▶ REQUIRED WORK: Could you print every record exactly as it stands?
━━━━━ DATA FOR ANALYSIS
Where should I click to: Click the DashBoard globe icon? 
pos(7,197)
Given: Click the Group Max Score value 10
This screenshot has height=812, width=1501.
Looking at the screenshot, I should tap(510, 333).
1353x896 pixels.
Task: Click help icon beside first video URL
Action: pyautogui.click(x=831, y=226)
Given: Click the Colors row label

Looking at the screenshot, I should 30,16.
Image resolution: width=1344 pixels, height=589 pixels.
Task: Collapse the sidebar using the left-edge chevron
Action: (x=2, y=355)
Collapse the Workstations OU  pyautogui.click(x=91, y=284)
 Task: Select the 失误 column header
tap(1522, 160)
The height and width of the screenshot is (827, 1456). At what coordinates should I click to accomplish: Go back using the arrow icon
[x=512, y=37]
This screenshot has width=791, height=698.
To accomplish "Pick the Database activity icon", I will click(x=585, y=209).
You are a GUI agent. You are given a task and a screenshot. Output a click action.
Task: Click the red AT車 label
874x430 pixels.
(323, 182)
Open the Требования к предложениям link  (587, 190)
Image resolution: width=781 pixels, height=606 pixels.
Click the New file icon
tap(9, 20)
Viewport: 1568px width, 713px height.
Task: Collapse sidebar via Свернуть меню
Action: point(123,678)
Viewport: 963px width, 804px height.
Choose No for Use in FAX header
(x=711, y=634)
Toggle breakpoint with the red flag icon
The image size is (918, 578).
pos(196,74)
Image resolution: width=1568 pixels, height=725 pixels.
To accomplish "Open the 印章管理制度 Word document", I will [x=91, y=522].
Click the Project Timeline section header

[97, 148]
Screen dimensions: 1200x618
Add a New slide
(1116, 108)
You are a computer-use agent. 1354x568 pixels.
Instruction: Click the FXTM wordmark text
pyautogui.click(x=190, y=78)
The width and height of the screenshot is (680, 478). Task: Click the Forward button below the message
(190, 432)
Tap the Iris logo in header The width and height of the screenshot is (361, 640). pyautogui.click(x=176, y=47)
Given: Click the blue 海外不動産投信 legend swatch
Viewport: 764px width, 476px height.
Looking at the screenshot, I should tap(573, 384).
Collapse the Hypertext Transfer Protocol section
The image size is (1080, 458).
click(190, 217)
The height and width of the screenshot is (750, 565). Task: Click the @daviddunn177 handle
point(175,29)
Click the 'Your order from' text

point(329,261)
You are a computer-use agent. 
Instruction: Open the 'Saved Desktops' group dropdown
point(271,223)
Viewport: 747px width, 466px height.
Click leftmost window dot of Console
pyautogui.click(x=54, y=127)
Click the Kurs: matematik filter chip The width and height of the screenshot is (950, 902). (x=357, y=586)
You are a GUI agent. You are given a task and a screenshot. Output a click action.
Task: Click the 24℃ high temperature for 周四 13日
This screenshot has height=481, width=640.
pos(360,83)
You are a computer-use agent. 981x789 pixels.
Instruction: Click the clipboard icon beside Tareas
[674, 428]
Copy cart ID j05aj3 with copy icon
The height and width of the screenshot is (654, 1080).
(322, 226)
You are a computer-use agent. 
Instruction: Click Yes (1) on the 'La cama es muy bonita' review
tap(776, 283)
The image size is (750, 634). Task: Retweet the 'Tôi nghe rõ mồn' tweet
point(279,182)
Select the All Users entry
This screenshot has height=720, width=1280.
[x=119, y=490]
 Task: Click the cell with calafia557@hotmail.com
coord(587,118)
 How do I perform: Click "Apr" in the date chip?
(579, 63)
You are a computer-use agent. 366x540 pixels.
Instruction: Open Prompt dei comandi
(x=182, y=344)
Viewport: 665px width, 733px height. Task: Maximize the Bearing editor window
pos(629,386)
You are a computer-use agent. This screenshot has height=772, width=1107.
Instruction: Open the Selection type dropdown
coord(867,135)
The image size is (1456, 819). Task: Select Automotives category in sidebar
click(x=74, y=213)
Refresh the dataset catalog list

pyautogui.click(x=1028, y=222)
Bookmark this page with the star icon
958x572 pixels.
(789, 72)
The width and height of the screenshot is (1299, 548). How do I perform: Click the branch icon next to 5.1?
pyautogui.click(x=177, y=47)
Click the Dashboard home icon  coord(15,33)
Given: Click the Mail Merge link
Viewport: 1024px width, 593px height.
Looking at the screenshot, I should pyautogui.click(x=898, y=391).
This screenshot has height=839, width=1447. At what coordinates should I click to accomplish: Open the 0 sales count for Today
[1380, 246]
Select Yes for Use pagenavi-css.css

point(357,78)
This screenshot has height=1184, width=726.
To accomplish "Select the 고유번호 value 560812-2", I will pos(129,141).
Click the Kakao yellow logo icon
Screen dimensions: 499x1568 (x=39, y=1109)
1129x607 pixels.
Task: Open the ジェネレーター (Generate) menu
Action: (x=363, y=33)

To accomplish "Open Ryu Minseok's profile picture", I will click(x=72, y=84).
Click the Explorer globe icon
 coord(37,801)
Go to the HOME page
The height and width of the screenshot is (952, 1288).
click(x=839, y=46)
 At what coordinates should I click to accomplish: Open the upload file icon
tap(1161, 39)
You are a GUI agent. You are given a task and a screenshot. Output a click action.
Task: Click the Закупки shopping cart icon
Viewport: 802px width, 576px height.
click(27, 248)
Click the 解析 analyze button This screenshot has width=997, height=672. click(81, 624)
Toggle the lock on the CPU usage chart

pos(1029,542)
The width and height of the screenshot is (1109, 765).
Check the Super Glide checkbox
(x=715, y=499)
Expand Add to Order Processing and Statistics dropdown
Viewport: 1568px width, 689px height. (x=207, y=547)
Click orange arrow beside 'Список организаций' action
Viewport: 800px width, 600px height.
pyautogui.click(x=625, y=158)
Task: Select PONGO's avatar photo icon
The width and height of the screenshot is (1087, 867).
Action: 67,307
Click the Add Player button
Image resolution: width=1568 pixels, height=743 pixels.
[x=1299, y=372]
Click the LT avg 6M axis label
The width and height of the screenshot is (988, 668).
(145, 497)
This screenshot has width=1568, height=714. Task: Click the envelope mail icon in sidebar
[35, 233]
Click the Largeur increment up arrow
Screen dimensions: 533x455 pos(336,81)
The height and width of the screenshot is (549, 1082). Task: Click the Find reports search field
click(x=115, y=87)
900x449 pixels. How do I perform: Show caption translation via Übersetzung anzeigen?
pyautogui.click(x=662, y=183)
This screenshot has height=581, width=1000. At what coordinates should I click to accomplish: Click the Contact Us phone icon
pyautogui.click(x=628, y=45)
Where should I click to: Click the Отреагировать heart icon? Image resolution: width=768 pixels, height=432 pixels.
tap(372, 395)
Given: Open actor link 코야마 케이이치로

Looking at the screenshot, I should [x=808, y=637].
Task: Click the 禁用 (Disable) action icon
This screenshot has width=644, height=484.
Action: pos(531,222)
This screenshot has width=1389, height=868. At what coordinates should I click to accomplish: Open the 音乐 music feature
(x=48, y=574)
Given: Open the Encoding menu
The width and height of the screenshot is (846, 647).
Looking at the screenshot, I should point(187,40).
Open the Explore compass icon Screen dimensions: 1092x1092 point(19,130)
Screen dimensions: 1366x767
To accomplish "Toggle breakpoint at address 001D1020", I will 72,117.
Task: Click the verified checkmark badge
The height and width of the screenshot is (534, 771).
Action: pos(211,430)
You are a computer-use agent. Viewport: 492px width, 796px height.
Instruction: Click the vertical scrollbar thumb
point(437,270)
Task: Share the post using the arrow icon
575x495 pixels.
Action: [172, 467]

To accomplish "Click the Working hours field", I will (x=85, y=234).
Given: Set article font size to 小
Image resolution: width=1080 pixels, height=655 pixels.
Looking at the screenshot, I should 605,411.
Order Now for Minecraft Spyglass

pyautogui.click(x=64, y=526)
━━━━━━━━━━
▶ RESPONSE AREA:
Where should I click to: Click the DashBoard globe icon? 
pos(7,197)
Given: Click the Group Max Score value 10
This screenshot has height=812, width=1501.
Looking at the screenshot, I should tap(510, 333).
1353x896 pixels.
Task: Click help icon beside first video URL
Action: pyautogui.click(x=831, y=226)
Given: Click the Colors row label

Looking at the screenshot, I should 30,16.
Image resolution: width=1344 pixels, height=589 pixels.
Task: Collapse the sidebar using the left-edge chevron
Action: (x=2, y=355)
Collapse the Workstations OU  pyautogui.click(x=91, y=284)
 Task: Select the 失误 column header
tap(1522, 160)
The height and width of the screenshot is (827, 1456). At what coordinates should I click to accomplish: Go back using the arrow icon
[x=512, y=37]
This screenshot has width=791, height=698.
To accomplish "Pick the Database activity icon", I will click(x=585, y=209).
You are a GUI agent. You are given a task and a screenshot. Output a click action.
Task: Click the red AT車 label
874x430 pixels.
(323, 182)
Open the Требования к предложениям link  (587, 190)
Image resolution: width=781 pixels, height=606 pixels.
Click the New file icon
tap(9, 20)
Viewport: 1568px width, 713px height.
Task: Collapse sidebar via Свернуть меню
Action: point(123,678)
Viewport: 963px width, 804px height.
Choose No for Use in FAX header
(x=711, y=634)
Toggle breakpoint with the red flag icon
The image size is (918, 578).
pos(196,74)
Image resolution: width=1568 pixels, height=725 pixels.
To accomplish "Open the 印章管理制度 Word document", I will [x=91, y=522].
Click the Project Timeline section header

[97, 148]
Screen dimensions: 1200x618
Add a New slide
(1116, 108)
You are a computer-use agent. 1354x568 pixels.
Instruction: Click the FXTM wordmark text
pyautogui.click(x=190, y=78)
The width and height of the screenshot is (680, 478). Task: Click the Forward button below the message
(190, 432)
Tap the Iris logo in header The width and height of the screenshot is (361, 640). pyautogui.click(x=176, y=47)
Given: Click the blue 海外不動産投信 legend swatch
Viewport: 764px width, 476px height.
Looking at the screenshot, I should tap(573, 384).
Collapse the Hypertext Transfer Protocol section
The image size is (1080, 458).
click(190, 217)
The height and width of the screenshot is (750, 565). Task: Click the @daviddunn177 handle
point(175,29)
Click the 'Your order from' text

point(329,261)
You are a computer-use agent. 
Instruction: Open the 'Saved Desktops' group dropdown
point(271,223)
Viewport: 747px width, 466px height.
Click leftmost window dot of Console
pyautogui.click(x=54, y=127)
Click the Kurs: matematik filter chip The width and height of the screenshot is (950, 902). (x=357, y=586)
You are a GUI agent. You are given a task and a screenshot. Output a click action.
Task: Click the 24℃ high temperature for 周四 13日
This screenshot has height=481, width=640.
pos(360,83)
You are a computer-use agent. 981x789 pixels.
Instruction: Click the clipboard icon beside Tareas
[674, 428]
Copy cart ID j05aj3 with copy icon
The height and width of the screenshot is (654, 1080).
(322, 226)
You are a computer-use agent. 
Instruction: Click Yes (1) on the 'La cama es muy bonita' review
tap(776, 283)
The image size is (750, 634). Task: Retweet the 'Tôi nghe rõ mồn' tweet
point(279,182)
Select the All Users entry
This screenshot has height=720, width=1280.
[x=119, y=490]
 Task: Click the cell with calafia557@hotmail.com
coord(587,118)
 How do I perform: Click "Apr" in the date chip?
(579, 63)
You are a computer-use agent. 366x540 pixels.
Instruction: Open Prompt dei comandi
(x=182, y=344)
Viewport: 665px width, 733px height. Task: Maximize the Bearing editor window
pos(629,386)
You are a computer-use agent. This screenshot has height=772, width=1107.
Instruction: Open the Selection type dropdown
coord(867,135)
The image size is (1456, 819). Task: Select Automotives category in sidebar
click(x=74, y=213)
Refresh the dataset catalog list

pyautogui.click(x=1028, y=222)
Bookmark this page with the star icon
958x572 pixels.
(789, 72)
The width and height of the screenshot is (1299, 548). How do I perform: Click the branch icon next to 5.1?
pyautogui.click(x=177, y=47)
Click the Dashboard home icon  coord(15,33)
Given: Click the Mail Merge link
Viewport: 1024px width, 593px height.
Looking at the screenshot, I should pyautogui.click(x=898, y=391).
This screenshot has height=839, width=1447. At what coordinates should I click to accomplish: Open the 0 sales count for Today
[1380, 246]
Select Yes for Use pagenavi-css.css

point(357,78)
This screenshot has height=1184, width=726.
To accomplish "Select the 고유번호 value 560812-2", I will pos(129,141).
Click the Kakao yellow logo icon
Screen dimensions: 499x1568 (x=39, y=1109)
1129x607 pixels.
Task: Open the ジェネレーター (Generate) menu
Action: (x=363, y=33)

To accomplish "Open Ryu Minseok's profile picture", I will click(x=72, y=84).
Click the Explorer globe icon
 coord(37,801)
Go to the HOME page
The height and width of the screenshot is (952, 1288).
click(x=839, y=46)
 At what coordinates should I click to accomplish: Open the upload file icon
tap(1161, 39)
You are a GUI agent. You are given a task and a screenshot. Output a click action.
Task: Click the Закупки shopping cart icon
Viewport: 802px width, 576px height.
click(27, 248)
Click the 解析 analyze button This screenshot has width=997, height=672. click(81, 624)
Toggle the lock on the CPU usage chart

pos(1029,542)
The width and height of the screenshot is (1109, 765).
Check the Super Glide checkbox
(x=715, y=499)
Expand Add to Order Processing and Statistics dropdown
Viewport: 1568px width, 689px height. (x=207, y=547)
Click orange arrow beside 'Список организаций' action
Viewport: 800px width, 600px height.
pyautogui.click(x=625, y=158)
Task: Select PONGO's avatar photo icon
The width and height of the screenshot is (1087, 867).
Action: 67,307
Click the Add Player button
Image resolution: width=1568 pixels, height=743 pixels.
[x=1299, y=372]
Click the LT avg 6M axis label
The width and height of the screenshot is (988, 668).
(145, 497)
This screenshot has width=1568, height=714. Task: Click the envelope mail icon in sidebar
[35, 233]
Click the Largeur increment up arrow
Screen dimensions: 533x455 pos(336,81)
The height and width of the screenshot is (549, 1082). Task: Click the Find reports search field
click(x=115, y=87)
900x449 pixels. How do I perform: Show caption translation via Übersetzung anzeigen?
pyautogui.click(x=662, y=183)
This screenshot has height=581, width=1000. At what coordinates should I click to accomplish: Click the Contact Us phone icon
pyautogui.click(x=628, y=45)
Where should I click to: Click the Отреагировать heart icon? Image resolution: width=768 pixels, height=432 pixels.
tap(372, 395)
Given: Open actor link 코야마 케이이치로

Looking at the screenshot, I should [x=808, y=637].
Task: Click the 禁用 (Disable) action icon
This screenshot has width=644, height=484.
Action: pos(531,222)
This screenshot has width=1389, height=868. At what coordinates should I click to accomplish: Open the 音乐 music feature
(x=48, y=574)
Given: Open the Encoding menu
The width and height of the screenshot is (846, 647).
Looking at the screenshot, I should point(187,40).
Open the Explore compass icon Screen dimensions: 1092x1092 point(19,130)
Screen dimensions: 1366x767
To accomplish "Toggle breakpoint at address 001D1020", I will 72,117.
Task: Click the verified checkmark badge
The height and width of the screenshot is (534, 771).
Action: pos(211,430)
You are a computer-use agent. Viewport: 492px width, 796px height.
Instruction: Click the vertical scrollbar thumb
point(437,270)
Task: Share the post using the arrow icon
575x495 pixels.
Action: [172, 467]

To accomplish "Click the Working hours field", I will (x=85, y=234).
Given: Set article font size to 小
Image resolution: width=1080 pixels, height=655 pixels.
Looking at the screenshot, I should 605,411.
Order Now for Minecraft Spyglass

pyautogui.click(x=64, y=526)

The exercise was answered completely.